Eminem criticized the controversy in his song “The Way I Am”, which contains the line, “When a dude’s getting’ bullied and shoots up his school/And they blame it on Marilyn, and the heroin/Where were the parents at?” Marilyn Manson made a cameo in the video for the song, and even contributed vocals to a guitar-heavy remix. In October 2007, 14-year-old Asa Coon opened fire on his schoolmates and staff before turning his gun on himself. At the time of the shooting Coon was wearing a Marilyn Manson t-shirt. On several occasions, Coon told students and teachers that he did not believe in, nor respect God; instead worshipped the band’s vocalist, Brian Warner. Coon was known for violent behavior, and stood out among the student body for his appearance—which included black boots, a black trench coat, black nail polish, and rock t-shirts. Just as the Columbine shootings, media and right-wing America blamed Manson, instead of focusing on the tarnished and poisoning relationships Coon likely had within his family, his school and his community as a whole.

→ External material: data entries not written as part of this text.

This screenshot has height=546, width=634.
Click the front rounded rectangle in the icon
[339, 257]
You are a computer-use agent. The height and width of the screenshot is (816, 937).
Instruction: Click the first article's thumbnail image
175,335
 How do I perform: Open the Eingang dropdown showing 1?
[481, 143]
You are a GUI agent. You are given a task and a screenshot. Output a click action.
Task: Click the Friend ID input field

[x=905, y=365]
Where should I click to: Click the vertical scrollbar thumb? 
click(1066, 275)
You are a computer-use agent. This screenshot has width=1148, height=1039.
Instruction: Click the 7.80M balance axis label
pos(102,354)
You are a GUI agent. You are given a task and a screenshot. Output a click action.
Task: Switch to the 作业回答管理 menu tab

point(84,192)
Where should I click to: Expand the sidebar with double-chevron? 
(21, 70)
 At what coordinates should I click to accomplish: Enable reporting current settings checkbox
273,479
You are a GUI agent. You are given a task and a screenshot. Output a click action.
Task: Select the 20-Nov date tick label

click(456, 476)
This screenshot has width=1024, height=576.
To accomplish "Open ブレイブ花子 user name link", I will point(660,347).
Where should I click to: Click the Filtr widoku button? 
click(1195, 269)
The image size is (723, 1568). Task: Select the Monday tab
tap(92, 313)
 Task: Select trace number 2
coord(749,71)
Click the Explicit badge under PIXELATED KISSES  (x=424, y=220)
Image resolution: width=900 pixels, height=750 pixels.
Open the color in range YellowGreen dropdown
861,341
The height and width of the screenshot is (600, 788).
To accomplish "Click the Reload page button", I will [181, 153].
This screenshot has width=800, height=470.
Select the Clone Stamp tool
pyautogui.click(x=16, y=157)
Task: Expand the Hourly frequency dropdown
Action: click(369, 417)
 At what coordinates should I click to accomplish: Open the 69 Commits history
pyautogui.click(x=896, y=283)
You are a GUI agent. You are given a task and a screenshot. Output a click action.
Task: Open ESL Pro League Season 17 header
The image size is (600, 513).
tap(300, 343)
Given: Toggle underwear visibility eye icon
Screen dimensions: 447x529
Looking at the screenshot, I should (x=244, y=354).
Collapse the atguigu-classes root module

Only time will tell what will become of Marilyn Manson. Will they produce more music? Will they be the spark of more controversy? Will they achieve the super-stardom they earned during the early 2000’s? What will happen with the line-up? A return of John 5? Twiggy Ramirez switching to drums? Inviting ex-Limp Bizkit guitarist back in to the touring fold? More controversy? Guess we will have to wait and watch it unfold.